Die eingestreuten "Samenkapseln" wären bis zu 3 m hohe, abstrakte Betonskulpturen,die innen hohl und mit Bodensubstrat gefüllt wären. Jede Skulptur hätte unterschiedlich große, runde und eckige Öffnungen, welche als Ausstülpung oder Einhöhlung modelliert wären. Diese Öffnungen würden mit einer Initialpflanzung, entweder aus der heimischen Baumart Birke, Esche oder Spitzahorn bepflanzt, so dass für jede Skulptur die grundsätzliche Pflanzenauswahl vorgegeben wäre. In der weiteren Entwicklung sollte die genannte Initialpflanzung nur noch von heimischen Pflanzenarten ergänzt werden, die sich hier durch natürliche Flugsamenvermehrung ansiedelten. Durch extensive gärtnerische Pflege sollte jede Betonskulptur einen eigenen, von den Pflanzen bestimmten Habitus erhalten. Die vorhandene Krautschicht auf dem Gelände sollte in großen Teilen erhalten bleiben. Durch unterschiedliche Pflegeintensität liessen sich die unterschiedlichen Zeitschichten auch am Boden ablesen.
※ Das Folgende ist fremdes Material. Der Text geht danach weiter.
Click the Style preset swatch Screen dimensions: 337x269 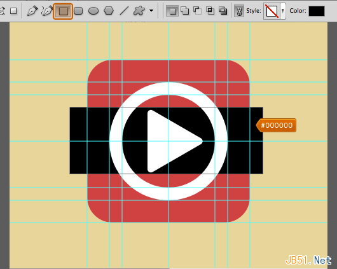pos(272,11)
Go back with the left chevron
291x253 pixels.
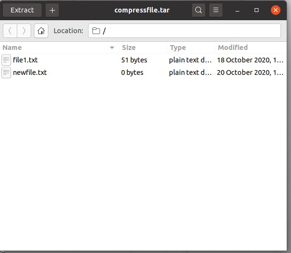click(x=10, y=31)
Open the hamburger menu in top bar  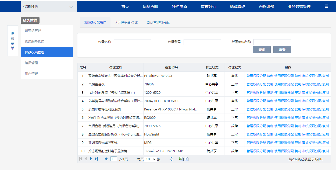coord(326,6)
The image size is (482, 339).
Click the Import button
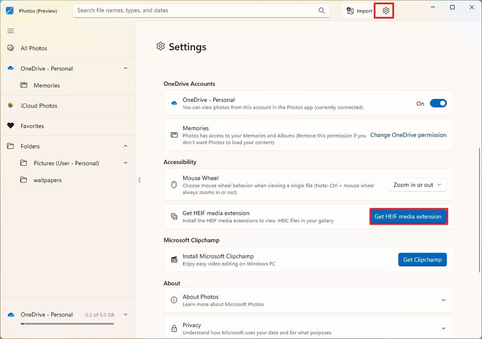[360, 11]
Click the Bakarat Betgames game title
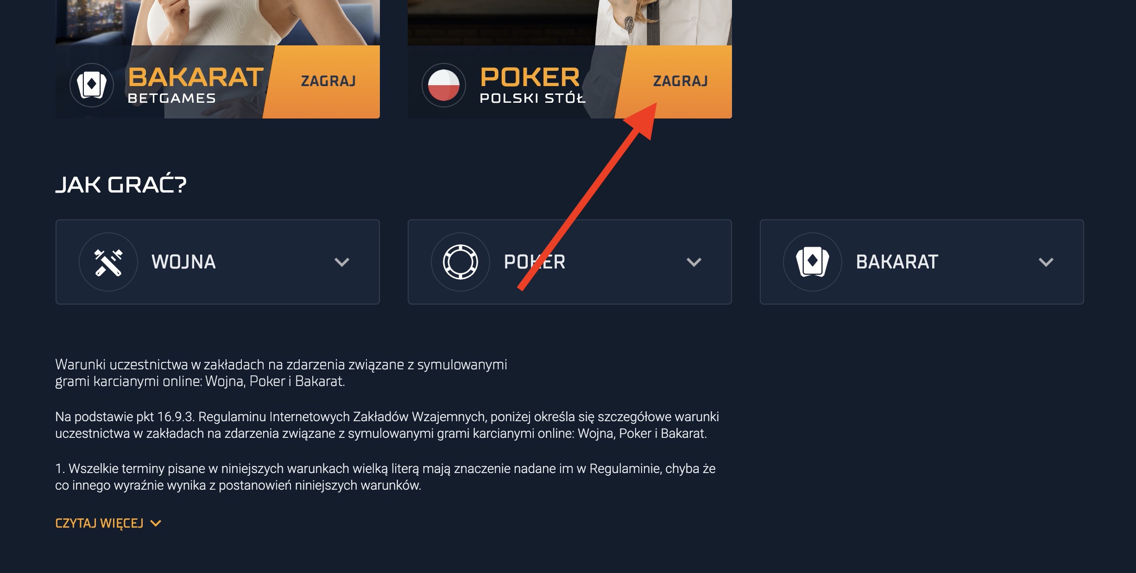 196,85
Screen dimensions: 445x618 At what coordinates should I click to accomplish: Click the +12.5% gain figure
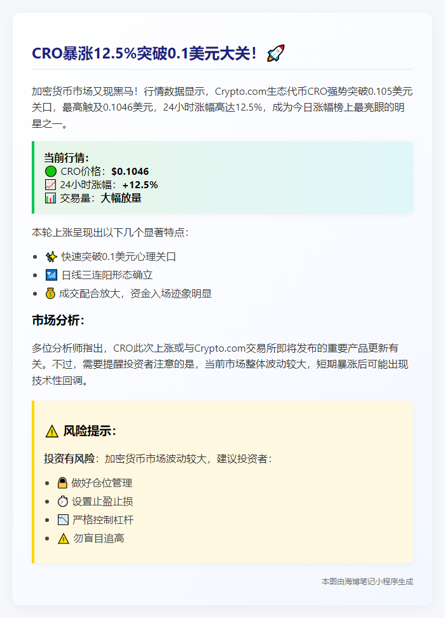[140, 185]
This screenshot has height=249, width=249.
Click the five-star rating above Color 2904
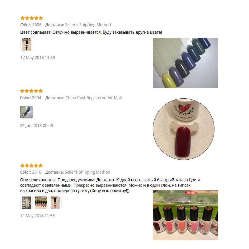(31, 91)
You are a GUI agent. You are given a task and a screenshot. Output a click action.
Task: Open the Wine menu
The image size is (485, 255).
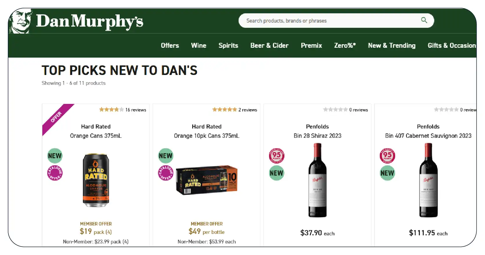[x=199, y=45]
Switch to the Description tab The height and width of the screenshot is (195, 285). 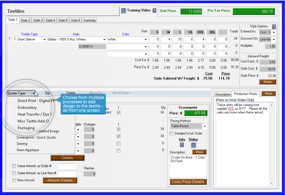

Jeder "Ort" vermittelte somit eine Spezifik durch seine Bepflanzung. Die Erdmodulationen der Cluster wären eine Weiterentwicklung der auf dem Gelände vorhandenen Unebenheiten des Erdreichs und könnten diese in das Gesamtbild der Anlage integrieren. Im vorderen linken zur Straße hin gelegenen Teil des Gartens sollte der vorhandene Baumbestand zu einem Hain aus Obstbäumen aufgeforstet werden, alle anderen Bereiche der Gartenanlage würden zu besagten "Orten" verdichtet und ausserdem könnte man großzügige Durchblicke erzeugen, die mit der Offenheit des ebenfalls geplanten 2 m hohen, transparenten, kameraüberwachten Stahlzauns korrespondierten.

Alle Orte der drei Zeitschichten reihten sich in zufälliger Folge aneinander und schafften unterschiedliche Räume mit unterschiedlichen Atmosphären. Auf ein vorgegebenes Wegesystem außerhalb des hausnahen Bereiches würde man bewusst verzichten, so dass jeder Betrachter seinen ganz eigenen Weg durch den Garten wählen könnte. Der Betrachter würde beim Durchschreiten des Gartens von den unterschiedlichen Orten und Räumen überrascht und an bestimmten Stellen zum Aufenthalt eingeladen.

Dem Botschaftergartens würde demnach keine bezugslose Gestaltungsidee aufgezwungen, sondern die Idee entwickelte sich aus dem Ort und seiner Geschichte, der so auf behutsame Weise Rechnung getragen würde.